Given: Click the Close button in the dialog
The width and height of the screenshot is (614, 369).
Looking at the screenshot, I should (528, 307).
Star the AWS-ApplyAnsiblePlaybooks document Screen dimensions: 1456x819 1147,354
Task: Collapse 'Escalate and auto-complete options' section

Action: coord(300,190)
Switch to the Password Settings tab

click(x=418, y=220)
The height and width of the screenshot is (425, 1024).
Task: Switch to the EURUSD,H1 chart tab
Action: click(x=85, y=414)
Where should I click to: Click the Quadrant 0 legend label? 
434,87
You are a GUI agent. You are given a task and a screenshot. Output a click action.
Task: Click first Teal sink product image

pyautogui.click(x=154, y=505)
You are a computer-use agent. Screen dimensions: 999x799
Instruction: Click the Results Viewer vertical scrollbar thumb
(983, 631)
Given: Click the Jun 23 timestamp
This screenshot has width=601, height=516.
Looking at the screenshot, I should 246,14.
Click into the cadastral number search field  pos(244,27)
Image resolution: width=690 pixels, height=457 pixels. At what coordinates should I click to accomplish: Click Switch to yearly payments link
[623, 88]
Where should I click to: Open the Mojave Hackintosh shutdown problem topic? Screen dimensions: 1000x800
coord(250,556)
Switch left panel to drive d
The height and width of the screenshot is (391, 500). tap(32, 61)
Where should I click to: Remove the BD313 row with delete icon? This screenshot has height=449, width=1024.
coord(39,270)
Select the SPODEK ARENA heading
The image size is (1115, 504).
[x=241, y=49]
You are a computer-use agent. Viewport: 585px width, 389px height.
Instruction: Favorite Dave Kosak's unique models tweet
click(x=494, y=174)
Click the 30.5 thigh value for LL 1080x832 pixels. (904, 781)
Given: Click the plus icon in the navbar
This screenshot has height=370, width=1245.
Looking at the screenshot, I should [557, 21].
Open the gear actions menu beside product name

- **Written request**:
Retype the lines of the material from the line containing "Where should I click to: Click" through the line containing "The height and width of the screenshot is (391, 500).", inclusive, with no changes.

- **Solved exercise**:
Where should I click to: Click the Quadrant 0 legend label? 
434,87
You are a GUI agent. You are given a task and a screenshot. Output a click action.
Task: Click first Teal sink product image

pyautogui.click(x=154, y=505)
You are a computer-use agent. Screen dimensions: 999x799
Instruction: Click the Results Viewer vertical scrollbar thumb
(983, 631)
Given: Click the Jun 23 timestamp
This screenshot has width=601, height=516.
Looking at the screenshot, I should 246,14.
Click into the cadastral number search field  pos(244,27)
Image resolution: width=690 pixels, height=457 pixels. At what coordinates should I click to accomplish: Click Switch to yearly payments link
[623, 88]
Where should I click to: Open the Mojave Hackintosh shutdown problem topic? Screen dimensions: 1000x800
coord(250,556)
Switch left panel to drive d
The height and width of the screenshot is (391, 500). tap(32, 61)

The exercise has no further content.